Игорь все молчит, словно воды в рот набрал. Сидит рядом, беспомощный и жалкий. Вот она – власть материнской любви во всей ее «красе». Любви, которая душит и калечит жизни своих детей.

Я смотрю на нее, на ее каменное лицо, на ее непоколебимую уверенность в своей правоте. И понимаю, что уговаривать бесполезно. Стена непробиваемая. И Игорь рядом сидит, готов опять подчиниться ее воле, предать наши мечты, предать меня. И вдруг меня пронзает мысль – а зачем мне все это? Зачем мне бороться с ветряными мельницами? Зачем унижаться и просить то, что мне и так принадлежит по праву?

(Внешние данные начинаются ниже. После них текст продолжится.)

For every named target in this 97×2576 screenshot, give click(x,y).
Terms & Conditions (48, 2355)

И тут внутри меня что-то щелкает, переламывается. Обида и злость уступают место какой-то неожиданной решимости. Я встаю со стула, говорю спокойно, но твердо, как никогда в жизни:

— Хорошо, Светлана Петровна. Делайте, как считаете нужным. Игорь пусть поступает, как мама скажет. Но тогда и я буду поступать, как считаю нужным.

Смотрю им в глаза – Светлане Петровне и Игорю. Вижу недоумение и непонимание на их лицах. Но мне уже все равно. Я уже решила. И никто меня не остановит.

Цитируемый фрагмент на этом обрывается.